Women Are Smart and Men are Destroyed by Their  Sexism

Like all war movies, most of the central characters are men. Unlike most war movies, the two central women characters are the ones who engineer the ultimate destruction of the bad guys. Shosanna Dreyfus (Mélanie Laurent) and Bridget von Hammersmark (Diane Kruger) both design separate and eventually interconnecting plots to destroy a movie theater filled with Nazis.

Most interestingly, it is men’s continual underestimation of women that causes their own destruction.  The main Nazi villain, Colonol Hans Landa (Christoph Waltz) lets Shosanna get away once.  He doesn’t do it out of compassion.  (He has none).  She just isn’t important enough to go after.

Colonol Landa prides himself on being able to read people, break people, and hunt down Jews.  Yet, when he questions Shosanna, he reads nothing.  He does not see that she is a Jew.  He does not see that she is terrified and full of rage.  He just orders the adorable blonde girl some strudel and milk.  And that same blonde girl will engineer the destruction of his people.

When things go wrong for Bridget, there is a stand-off.  The stand-off is between a Nazi soldier and our hero, Lt. Aldo Raine (Brad Pitt).  The Nazi must decide whether or not to trust Raine (who wants to rescue the injured Bridget).  It never enters the Nazi’s mind that the danger could come from the woman.  He does not live to regret it.

And then there is the scene where Tarantino turns the story of Cinderella on its head.  The man who is coming to find you with that shoe is not a prince, but a psycho.  Sexism destroys the men, but the men still destroy the women.
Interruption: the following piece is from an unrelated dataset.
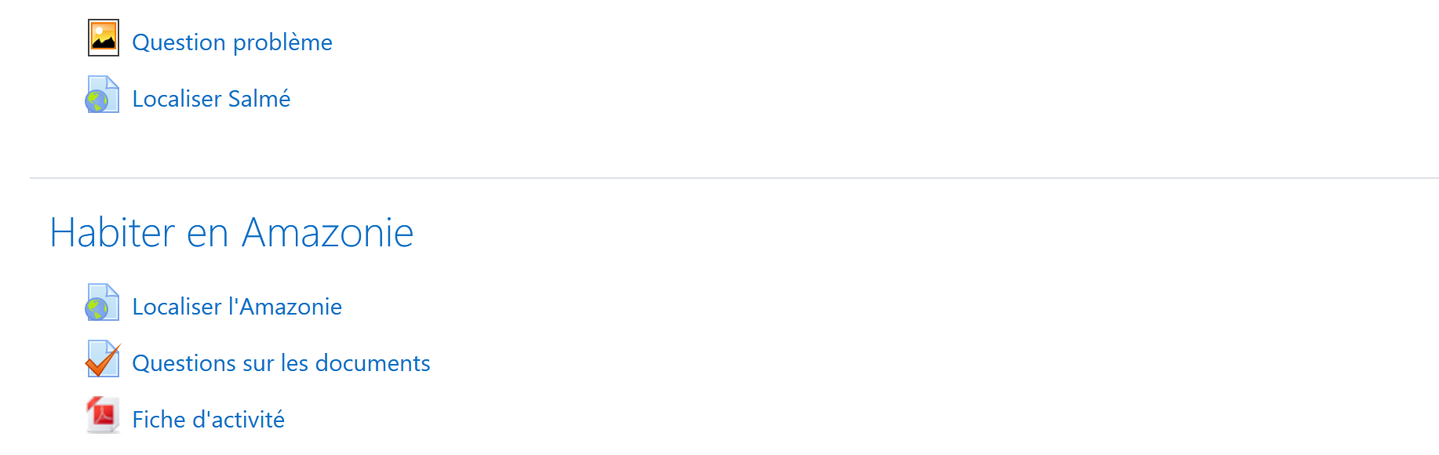
Task: Open the Fiche d'activité PDF link
Action: point(208,420)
The Bad Guys are More Human than the Good Guys

We see Nazis playing drinking games and celebrating the birth of a young soldier’s first child.  Fredrick Zoller (Daniel Brühl) is a Nazi hero who single-handedly killed hundreds of the enemy and who stars in a movie about his exploits. Yet he is humble and charming. And he is conflicted about having killed so many people.

Our hero, on the other hand, is not conflicted at all.  Raine has completely dehumanized the enemy.  His only mission is to kill Nazis.  He sees the world in black and white, good vs. Nazi.  He doesn’t care for rules.  He experiences no remorse.  He has no desire for diplomacy.  We  never see him being kind.  We hear nothing of his family.  There is nothing to humanize him.  Tarantino relies solely on the likability of Brad Pitt and our willingness to see the world in the same good vs. Nazi terms he does.

The Audience is Put Under the Microscope

Tarantino rubs our willingness to overlook people’s humanity in our faces.  A theater full of Nazis watch their hero as he kills person after person.  The audience cheers and laughs at the carnage.  We are disgusted by them.  And while they sit in the theater cheering, we do the same.

We cheer our heroes as they execute a terrorist plot to kill a theater full of people, not just soldiers but wives and girlfriends and anyone else.  Not only are we, the audience, laughing at merciless violence, we are rooting for men with bombs strapped to their bodies.  We are rooting for suicide bombers.

And when Shosanna shows a moment of empathy, when she recognizes the anguish of her enemy, it is a fatal mistake.  We accept, even expect, that the people who show the least amount of humanity survive, while those who show a moment of it perish.

It Asks Important Questions

It would be a mistake to read too much into the movie.  We won’t ever know what the maker’s intent was.  Still, the movie left me asking questions:

  • Why do we accept simplistic answers?
  • Why is it so easy to dehumanize people?
  • Why do we accept the idea that recognizing others humanity is dangerous?
  • Is it better to become a monster and live or keep your humanity and die?
  • Why do the most peace loving of us cheer violence?
  • Are any group of people more or less capable of violence?
  • Does “terrorism” depend on which side you’re on?
  • If we had been in Germany, would we have cheered on the soldier?  (Well, I would have been in a concentration camp, but those of you who aren’t Jewish, Gay, Black, Gypsy, disabled….  Do I know anyone who isn’t Jewish, Gay, Black, Gypsy, disabled…?)
  • How much of our support for the Israeli government depends on the myth that Jews aren’t capable of grotesque violence?